Word and element location records
----

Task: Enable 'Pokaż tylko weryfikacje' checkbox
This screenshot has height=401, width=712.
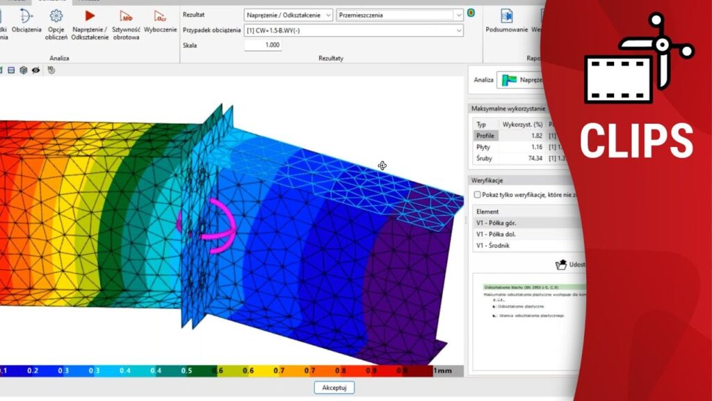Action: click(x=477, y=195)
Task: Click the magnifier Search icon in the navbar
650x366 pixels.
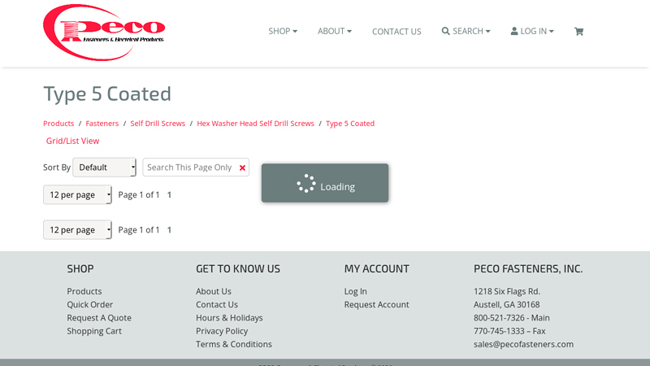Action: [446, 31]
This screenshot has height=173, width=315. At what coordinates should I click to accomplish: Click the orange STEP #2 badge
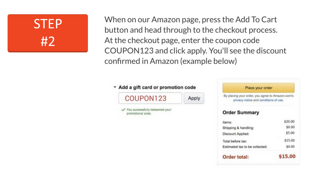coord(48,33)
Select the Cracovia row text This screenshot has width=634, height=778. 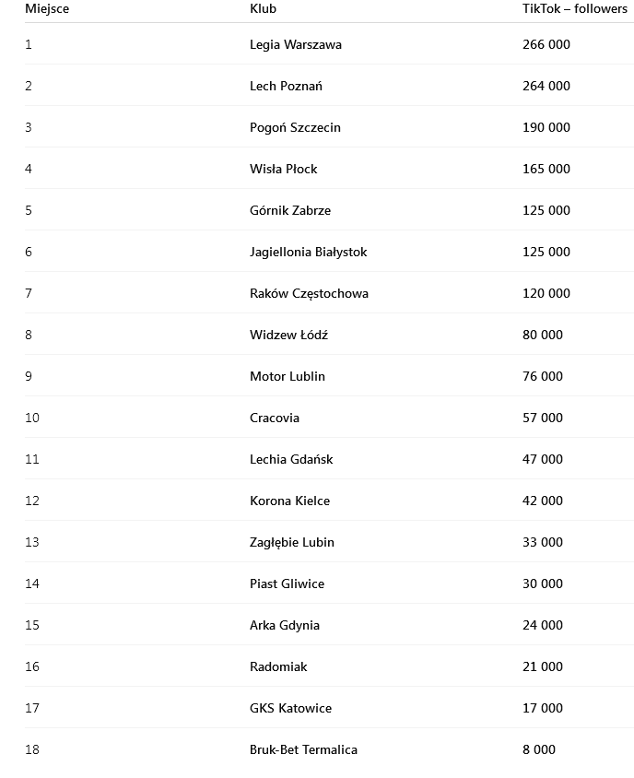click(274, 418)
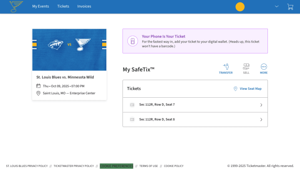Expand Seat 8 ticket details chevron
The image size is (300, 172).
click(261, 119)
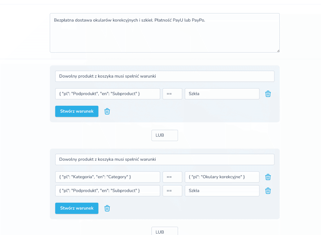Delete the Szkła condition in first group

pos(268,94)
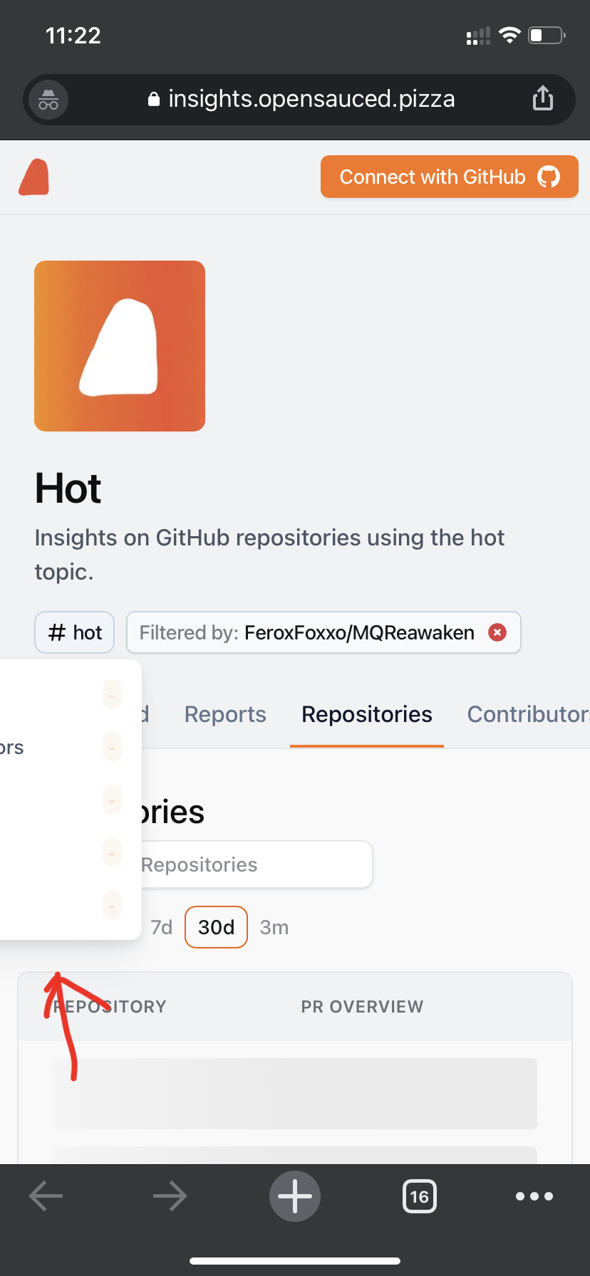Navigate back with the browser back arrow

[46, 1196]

----

Prompt
Pull out every line of the records containing the word "Task", copying each such line in full.

Answer to the problem
Task: Enable 'Pokaż tylko weryfikacje' checkbox
Task: Click the magnifier Search icon in the navbar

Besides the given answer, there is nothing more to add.